Added Royal: "Nobody doubted."
It's easy to say because things worked out and Tebow capped the drive with a dazzling 20-yard touchdown run. Players and coaches always publicly support and speak well of teammates.
However, how teammates feel about Tebow is more apparent in their actions. Players across the board, even wide receivers, have stepped up their level of play during the Broncos' 4-1 run with Tebow as the starter that's left them in solid playoff contention with a 5-5 record overall.
As Beadles said, Denver was lucky to get the ball back after going three and out and punting with just more than seven minutes left in the game. The Broncos stopped New York on three plays -- they were aided by a Jets' penalty -- forcing the punt that led to the final drive.
The offensive line then responded by moving the Jets' defensive front like it hadn't all game. It wasn't the first game the O-line responded like this when it mattered.
Don't we always say the great ones are the ones who elevate everyone's play?
Tebow is not great. He wins, though. No matter how cliché, it's true.
Few players have forced their coaching staffs and teammates to radically change their overall philosophy and scheme to make things work in order to mask the flaws in one person's game -- especially in the middle of the season. Few teams have been as patient with a player who looks so out of sorts so often.
So Tebow isn't great. However, for everything his teammates have done in stepping up, and his coaches have done in tweaking the system, he's paid off when it matters late in games.

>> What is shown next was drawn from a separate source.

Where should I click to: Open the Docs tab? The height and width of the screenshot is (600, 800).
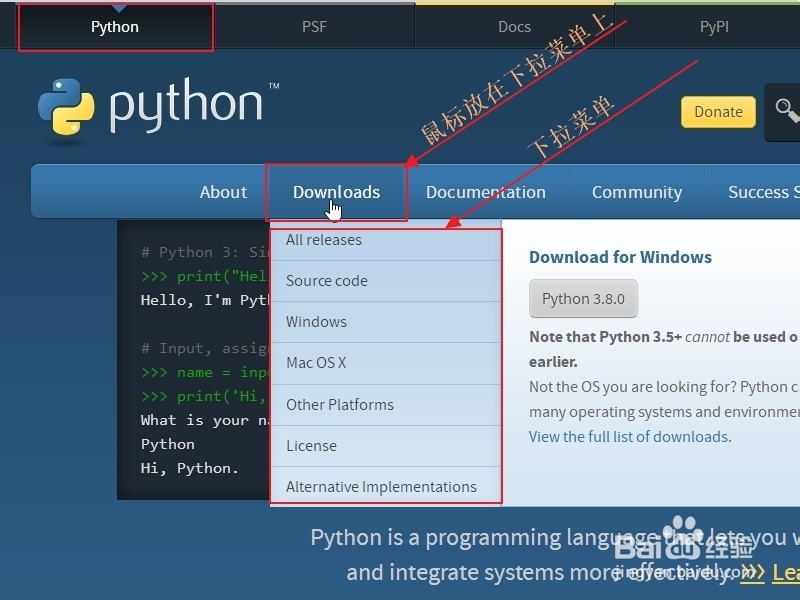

Tebow also acknowledges his teammates whenever he can. That's a wise move. When one player starts getting all the credit when so many others play a role in things working, egos and envy can become destructive. The Broncos don't seem anywhere near venturing into that territory, but these are pro athletes. It happens.
As long as the wins keep coming, though, especially with all the negativity that surrounded the team early in the season, Tebow's teammates are fully invested.